The father of direct democracy

An activist priest brought the referendum to the United States

By PATRICK GALLAGHER

As many across the country know, earlier this year the South Dakota legislature passed a law banning most abortions in the state; only those undertaken to save the life of the mother are exempt. Opponents of the new law claimed it went too far and vowed to challenge it, asserting that forces outside the state bent on overturning Roe v. Wade were behind the bill.

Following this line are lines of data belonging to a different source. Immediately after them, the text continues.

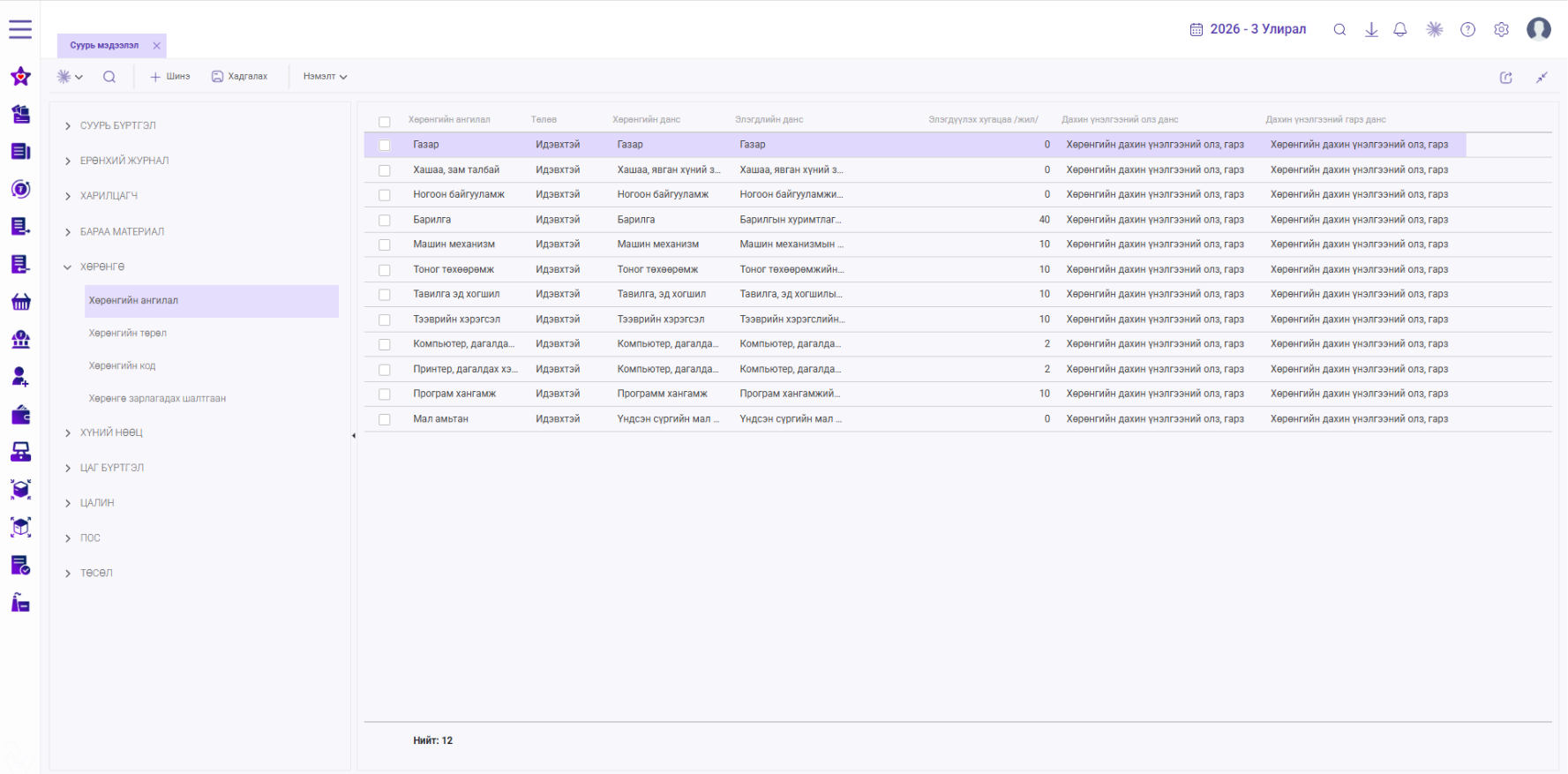Open the Нэмэлт dropdown menu
The height and width of the screenshot is (774, 1568).
(x=326, y=77)
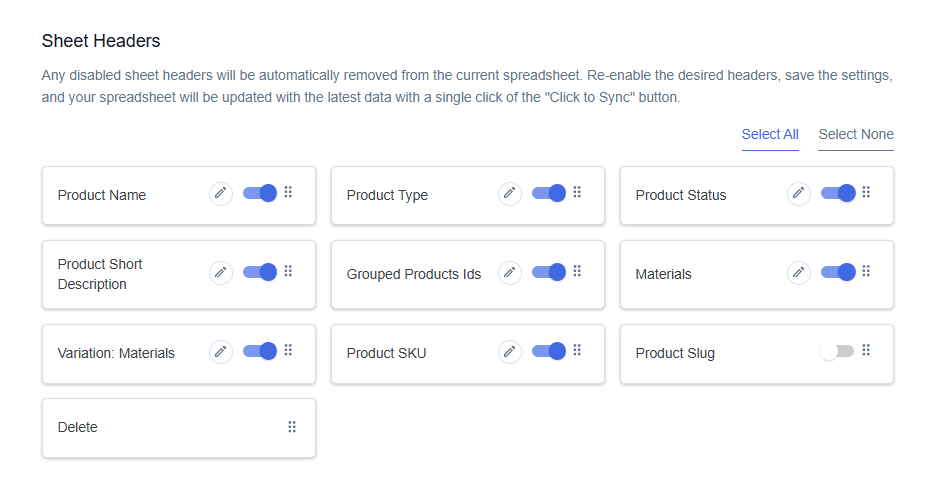This screenshot has height=485, width=937.
Task: Click the Variation: Materials pencil icon
Action: point(221,352)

Ironically, the first challenge to the law came from outside South Dakota when a Wisconsin man filed papers with the South Dakota secretary of state to refer the law to a vote of the people. South Dakota-based opponents of the law rallied themselves and took charge of the referendum drive, aiming to collect 16,728 signatures, or 5 percent of the total vote in the last gubernatorial election, and put the repeal on this fall’s ballot. The next gubernatorial election is this fall, and Gov. Mike Rounds, a candidate for re-election, may share the ballot with the measure to rescind the law he signed. After signing the bill in March, Gov. Rounds saw his popularity in the state fall from nosebleed heights in the 70s (among the highest in the nation) to the more pedestrian high 50s (it was just over 60 percent in June). In mid-June, South Dakota’s secretary of state certified that enough signatures had been collected and that the law will appear on the fall ballot.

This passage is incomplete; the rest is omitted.